# Exploratory Data Analysis

### Objective and Hypotheses:

#### To analyze the price relations between certain cryptocurrencies and the equities market over a 32 months period and to determine possible correlations.

#### Hypothesis (1): Price of cryptocurrencies (BTC and ETH) strongly correlate, but do not correlate with the broader equities market (SPY).

#### Hypothesis (2): Price of blockchain related stocks correlates better with BTC than with the prices of other stocks.

In [2]:
# Don't modify this cell.
# Dependencies and Setup
import matplotlib.pyplot as plt
import seaborn as sns
import pandas as pd
import numpy as np

#import statistics
import requests
import time
#import math
#from scipy import stats
from pprint import pprint

# Import API key
from api_keys import api_key

#import ready packages
from alpha_vantage.timeseries import TimeSeries
from alpha_vantage.cryptocurrencies import CryptoCurrencies

#### The above code imports all packages we might need¶ 

In [4]:
#Using existing alpha_vantage packages:

def get_crypto(sym, mar): # function takes the symbol of the crypto and the market (US) as parameters
    ccb = CryptoCurrencies(key=api_key, output_format='pandas')
    data, meta_data = ccb.get_digital_currency_daily(symbol=sym, market=mar)
    data = data.drop(columns = ['1a. open (USD)', '1b. open (USD)', '2a. high (USD)', '2b. high (USD)',
       '3a. low (USD)', '3b. low (USD)', '4a. close (USD)',
       '5. volume', '6. market cap (USD)']) # we drop all columns we do not need, keep only the close price
    data = data.rename(columns = {'4b. close (USD)' : f'{sym} (USD)'}) # rename column appropriately
    return data, meta_data

b_data, b_meta_data = get_crypto('BTC', 'USD') # request and load data using our function
e_data, e_meta_data = get_crypto('ETH', 'USD')

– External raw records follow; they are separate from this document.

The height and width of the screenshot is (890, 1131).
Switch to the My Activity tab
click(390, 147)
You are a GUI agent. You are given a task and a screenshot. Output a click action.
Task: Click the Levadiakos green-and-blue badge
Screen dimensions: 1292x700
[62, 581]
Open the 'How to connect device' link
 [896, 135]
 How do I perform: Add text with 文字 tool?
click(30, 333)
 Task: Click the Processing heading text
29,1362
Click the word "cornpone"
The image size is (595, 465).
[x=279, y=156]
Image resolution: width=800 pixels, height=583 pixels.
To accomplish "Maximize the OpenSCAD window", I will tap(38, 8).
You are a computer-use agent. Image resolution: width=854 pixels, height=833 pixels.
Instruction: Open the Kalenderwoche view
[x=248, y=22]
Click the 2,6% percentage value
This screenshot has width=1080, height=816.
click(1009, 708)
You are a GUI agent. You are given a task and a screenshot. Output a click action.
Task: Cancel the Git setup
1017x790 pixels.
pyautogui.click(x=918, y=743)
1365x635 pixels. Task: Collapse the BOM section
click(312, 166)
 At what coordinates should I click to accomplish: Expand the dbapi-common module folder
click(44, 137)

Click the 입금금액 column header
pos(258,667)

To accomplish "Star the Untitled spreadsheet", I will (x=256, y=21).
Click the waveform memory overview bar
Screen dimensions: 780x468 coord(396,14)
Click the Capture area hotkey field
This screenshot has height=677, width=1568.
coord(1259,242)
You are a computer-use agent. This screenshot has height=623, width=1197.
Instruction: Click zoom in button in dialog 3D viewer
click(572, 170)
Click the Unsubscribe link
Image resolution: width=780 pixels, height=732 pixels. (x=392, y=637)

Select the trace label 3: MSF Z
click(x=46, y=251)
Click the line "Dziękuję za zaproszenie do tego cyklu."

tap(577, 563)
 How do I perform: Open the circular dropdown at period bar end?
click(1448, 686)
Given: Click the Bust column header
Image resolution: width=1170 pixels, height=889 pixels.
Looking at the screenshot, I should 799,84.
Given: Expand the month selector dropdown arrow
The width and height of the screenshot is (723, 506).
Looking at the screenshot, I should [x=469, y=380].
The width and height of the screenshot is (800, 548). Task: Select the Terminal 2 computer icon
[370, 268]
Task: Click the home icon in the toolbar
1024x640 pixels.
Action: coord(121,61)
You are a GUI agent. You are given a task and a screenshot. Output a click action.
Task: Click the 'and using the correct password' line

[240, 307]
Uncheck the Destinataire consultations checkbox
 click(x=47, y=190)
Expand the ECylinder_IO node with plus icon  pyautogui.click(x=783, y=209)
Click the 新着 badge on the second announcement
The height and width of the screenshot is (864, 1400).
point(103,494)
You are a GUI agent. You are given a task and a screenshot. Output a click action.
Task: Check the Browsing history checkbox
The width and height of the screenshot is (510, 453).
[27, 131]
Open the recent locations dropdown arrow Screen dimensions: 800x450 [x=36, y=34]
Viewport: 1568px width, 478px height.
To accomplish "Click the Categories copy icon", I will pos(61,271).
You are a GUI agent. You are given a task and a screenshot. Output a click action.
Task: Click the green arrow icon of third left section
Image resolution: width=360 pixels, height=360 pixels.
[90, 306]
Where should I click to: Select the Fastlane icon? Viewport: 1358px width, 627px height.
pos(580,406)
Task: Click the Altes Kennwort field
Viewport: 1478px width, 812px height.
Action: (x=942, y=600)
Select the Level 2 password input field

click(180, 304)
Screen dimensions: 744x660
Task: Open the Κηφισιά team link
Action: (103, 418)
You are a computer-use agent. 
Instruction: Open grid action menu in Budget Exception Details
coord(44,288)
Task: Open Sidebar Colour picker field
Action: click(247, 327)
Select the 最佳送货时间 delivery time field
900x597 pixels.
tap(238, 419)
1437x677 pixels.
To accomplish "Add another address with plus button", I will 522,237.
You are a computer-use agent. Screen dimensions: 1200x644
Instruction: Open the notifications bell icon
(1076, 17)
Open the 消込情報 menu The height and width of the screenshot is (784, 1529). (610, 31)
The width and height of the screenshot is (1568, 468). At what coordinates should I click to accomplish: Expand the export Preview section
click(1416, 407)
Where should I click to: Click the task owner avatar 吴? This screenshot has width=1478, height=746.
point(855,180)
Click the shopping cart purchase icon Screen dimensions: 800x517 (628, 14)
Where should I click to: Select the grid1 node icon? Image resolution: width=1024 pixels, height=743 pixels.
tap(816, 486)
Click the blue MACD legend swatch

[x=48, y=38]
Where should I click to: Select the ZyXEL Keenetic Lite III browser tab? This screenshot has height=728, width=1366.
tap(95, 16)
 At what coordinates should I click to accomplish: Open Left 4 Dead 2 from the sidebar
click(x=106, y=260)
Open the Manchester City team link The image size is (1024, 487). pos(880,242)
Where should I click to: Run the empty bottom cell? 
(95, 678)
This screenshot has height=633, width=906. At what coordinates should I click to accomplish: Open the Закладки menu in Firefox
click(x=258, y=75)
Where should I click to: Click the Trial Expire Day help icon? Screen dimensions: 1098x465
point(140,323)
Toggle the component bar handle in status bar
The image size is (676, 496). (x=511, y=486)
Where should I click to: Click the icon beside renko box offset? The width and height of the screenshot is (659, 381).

crypto_data = pd.concat([b_data, e_data], axis = 1) # put both into the same dataframe for ease of use
crypto_data.head(1)

Unnamed: 0_level_0,BTC (USD),ETH (USD)
date,Unnamed: 1_level_1,Unnamed: 2_level_1
2021-11-11,64535.8,4592.74


#### Here we defined a function that requests and loads the crypto data we will need

In [5]:
def plot_correlations(df, roll, location1, location2, delta, fsize, lsize):
    columns = df.columns.to_list()
# this function takes multiple parameters, the dataframe to work with, the rolling period for the rolling correlation,
# the (x coordinate) location of the line representing the global correlation, the (x coordinate) location of the anno-
# tation, their difference (delta) in y coordinates and title fontsize as well as tick labelsize.
    
    fig = plt.figure(figsize = (22, 18)) # create figure
    
    ax0 = fig.add_subplot(3, 1, 1) # create 3 subplots in a column
    ax2 = fig.add_subplot(3, 1, 2)
    ax3 = fig.add_subplot(3, 1, 3, sharex = ax2) #
    
    fig.tight_layout(pad = 7.0) # set the spacing between plots
    
    ax0.scatter(df[columns[0]], df[columns[1]], c = df.index, cmap = 'viridis') # create scatterplot using the 2 columns of df, set color hue by index (which is the date)
    ax0.set_xlabel(f'Price of {columns[0]}', color = 'r', fontsize = fsize) # set labels with appropriate color and size
    ax0.set_ylabel(f'Price of {columns[1]}', color = 'b', fontsize = fsize)
    ax0.set_title(f'Scatterplot of {columns[0]} and {columns[1]} Prices, Hues Representing Time, Lighter more Recent', fontsize = fsize)
    ax0.tick_params('x', colors = 'r', labelbottom = True, labelsize = lsize) # set the tick parameters
    ax0.tick_params('y', colors = 'b', labelsize = lsize)